Demi tes kesetiaan pacar sahabatnya, Dara (22) nekat kirim foto seksi sambil ngajak "kawin". Sayangnya, nomor yang dia goda itu BUKAN nomor pacar sahabatnya, tapi Antonio (32), Oom-nya Acha yang dingin, mapan, tapi... diam-diam sudah lama suka sama Dara!
Dara kabur ke pelosok desa, tapi Nio justru mengejar. Dara mencoba membatalkan, tapi Nio justru malah semakin serius.

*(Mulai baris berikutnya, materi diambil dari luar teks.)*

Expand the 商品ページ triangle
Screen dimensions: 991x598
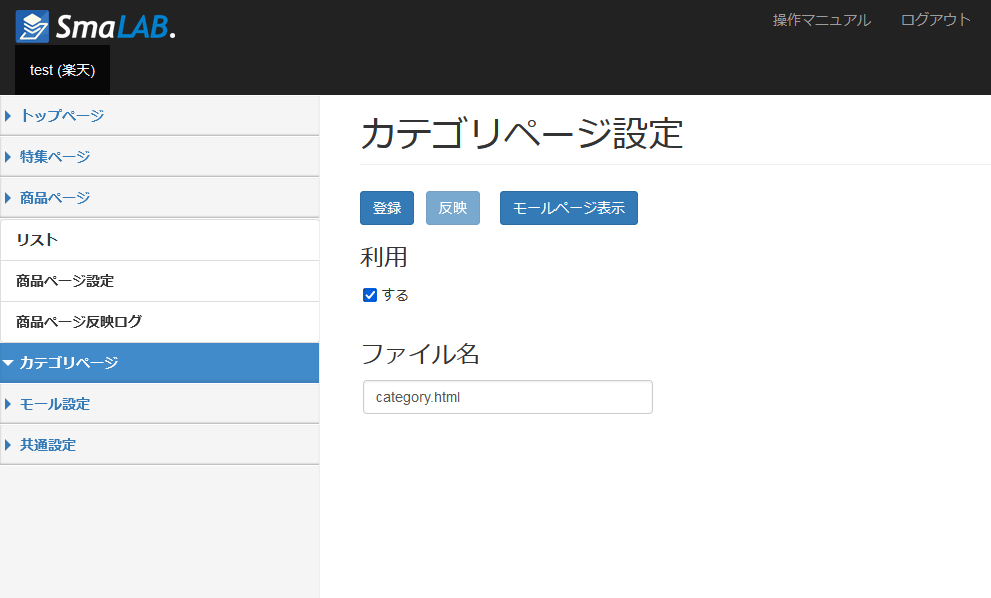8,198
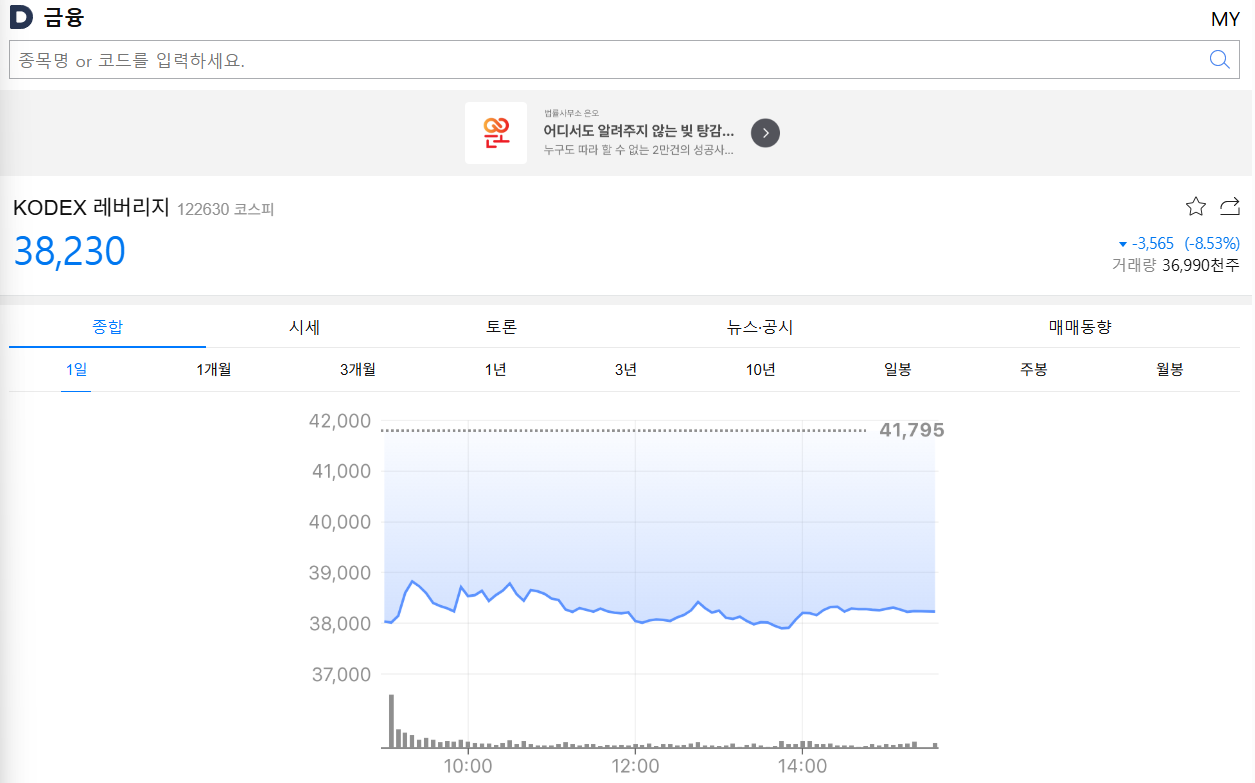Screen dimensions: 1255x783
Task: Switch the chart to 일봉 view
Action: coord(898,369)
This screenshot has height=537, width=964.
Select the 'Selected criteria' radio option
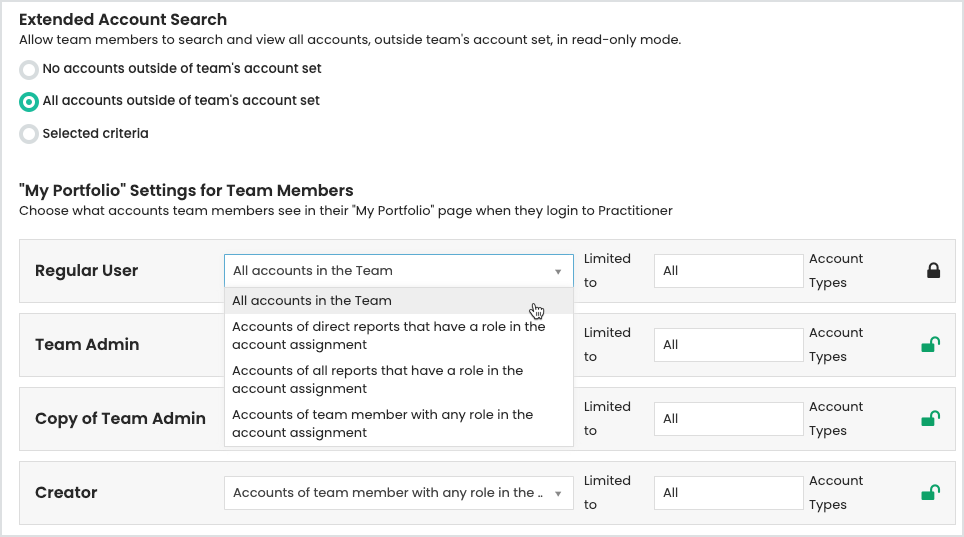pos(30,134)
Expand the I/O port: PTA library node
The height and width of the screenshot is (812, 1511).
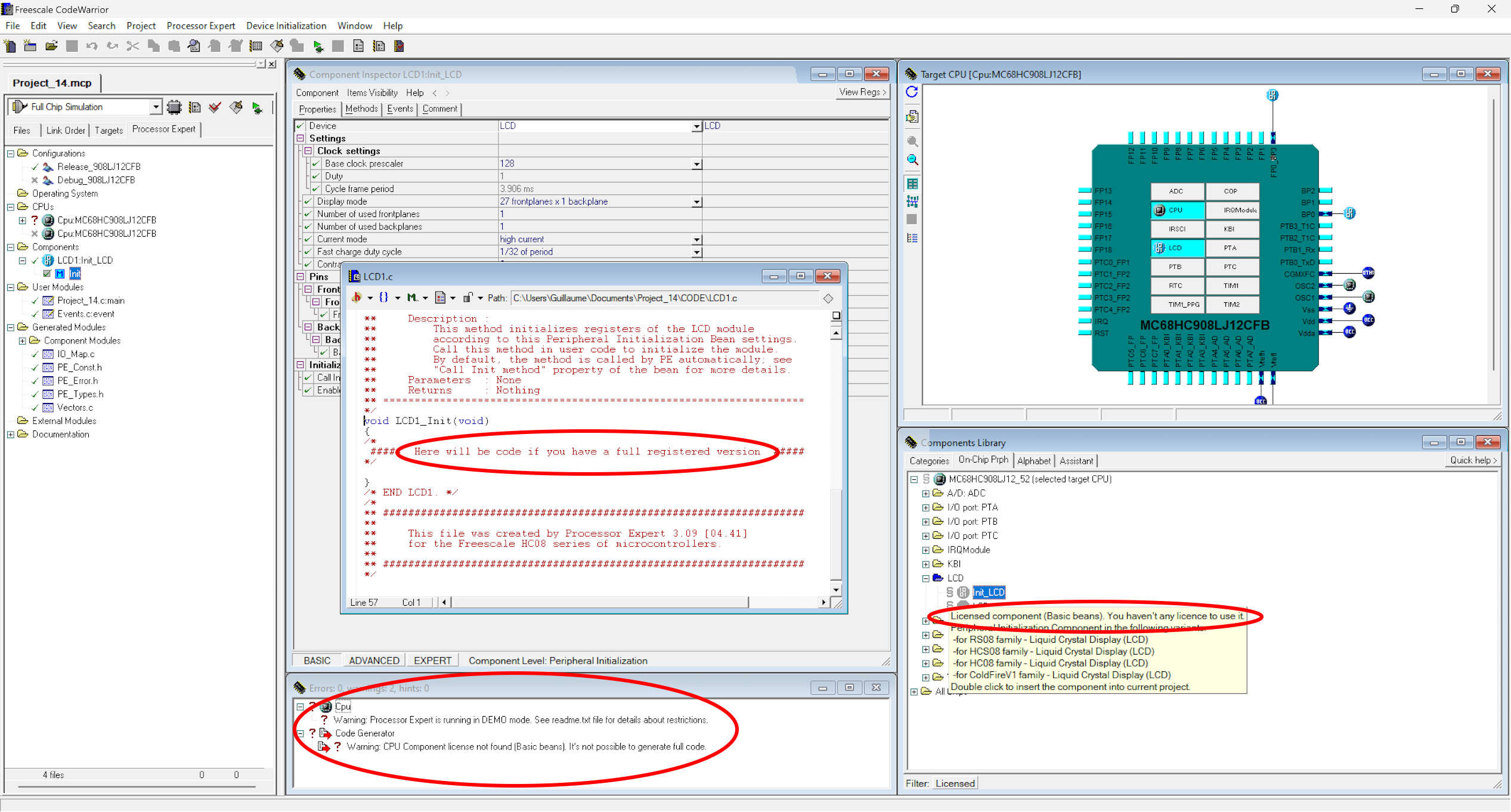point(925,508)
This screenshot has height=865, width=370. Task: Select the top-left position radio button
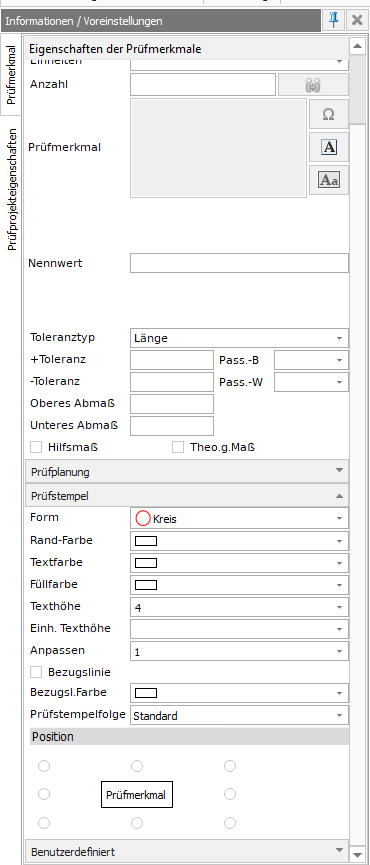(44, 766)
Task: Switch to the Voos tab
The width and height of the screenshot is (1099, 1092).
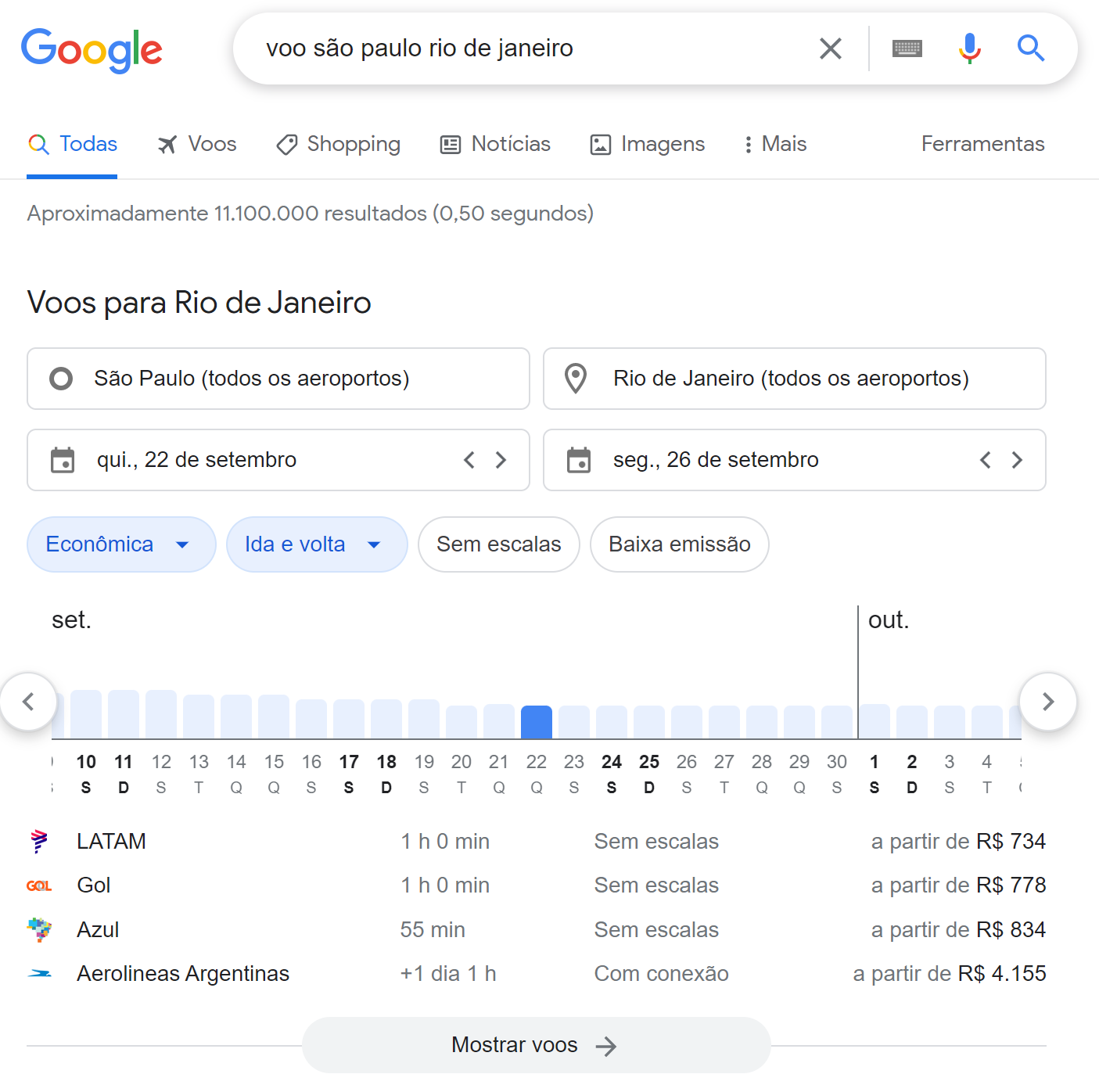Action: click(197, 144)
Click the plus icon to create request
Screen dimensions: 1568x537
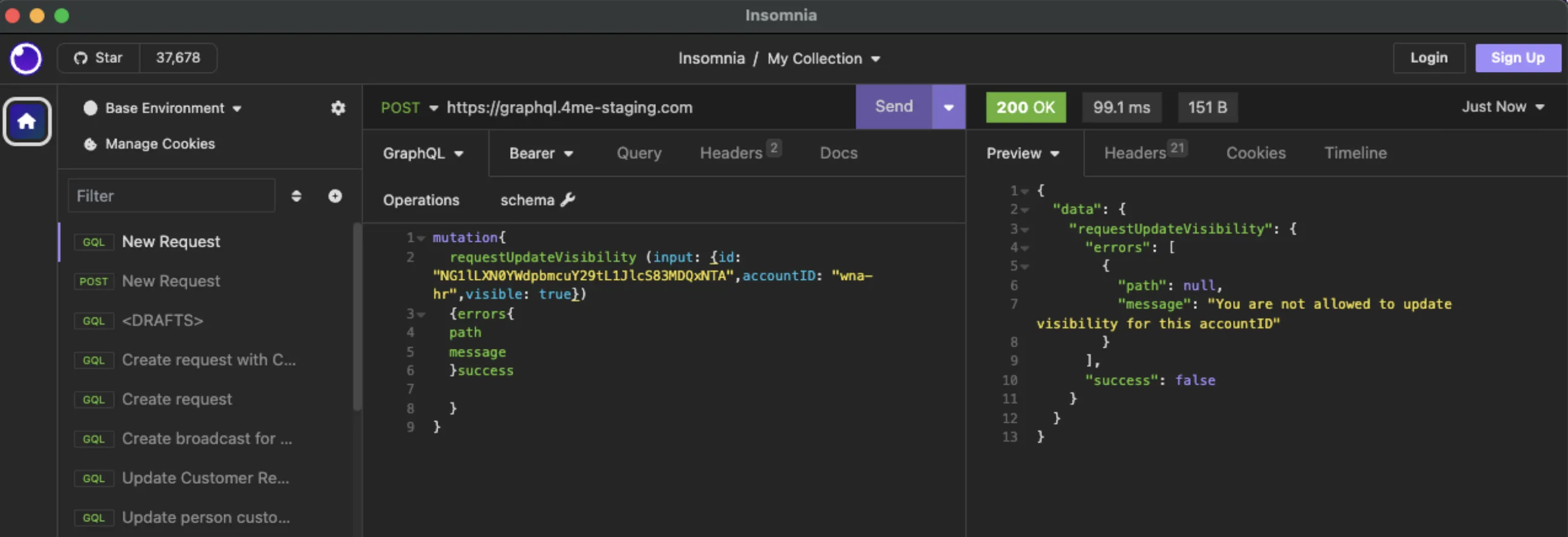coord(335,196)
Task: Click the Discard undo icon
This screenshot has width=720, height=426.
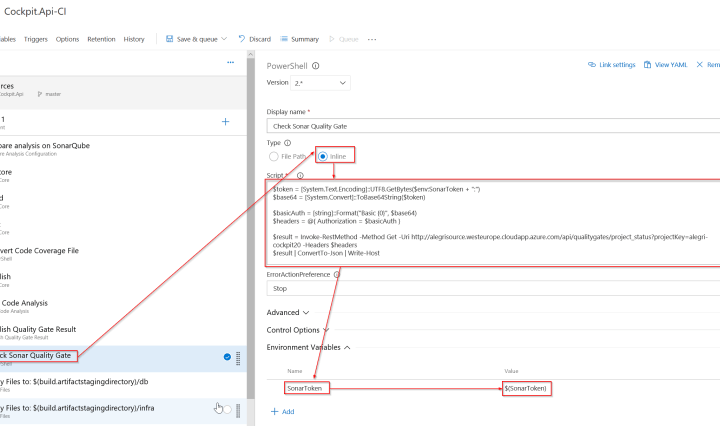Action: coord(243,39)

Mampukah Dara menolak Om-om yang terlalu tampan, terlalu dewasa, dan terlalu bucin karena salah chat darinya ini?
Novel komedi tentang cinta yang beda usia 10 tahun. Yuk, gas dibaca. Biar tahu keseruan hidup Dara-Nio yang serba gedabak-gedebuk ini 🤭
Karya ini diterbitkan atas izin NovelToon Ame_Rain, isi konten hanyalah pandangan pribadi pembuatnya, tidak mewakili NovelToon sendiri
Bab 11. Rencana Pertunangan
Acha menyodorkan sebotol air mineral untuk Dara. Setelah berbagai keributan beberapa hari yang lalu---termasuk saat Dara kabur dari rumah, akhirnya gadis itu kembali ke kampus untuk bimbingan skripsi lagi. Acha juga sama. Jadi, kedua gadis itu duduk-duduk di pendopo yang ada di depan gedung rektorat dulu setelah selesai menemui dosen mereka.
"Katanya, minggu depan kalian tunangan?"
"Uhuk!"
Dara yang sedang minum langsung terbatuk. Tunangan, katanya? Dara memang ingat saat itu Papanya meng-acc kalau Nio melamarnya dengan segera. Tapi, dia tidak menyangka kalau akan sesegera itu juga! Dan lagi, kenapa dia malah tidak diberi tahu?!
"Siapa yang bilang?" tanya Acha.
"Oom gue. Dia udah woro-woro ke keluarga besar, minta kami ngeluangin waktu untuk bisa datang ke acara pertunangannya dia. Dia juga udah beli banyak barang hantaran mahal, loh!" jelas Acha.
Tapi bukannya merasa bangga ataupun senang mendengar itu, Dara justru menepuk dahinya.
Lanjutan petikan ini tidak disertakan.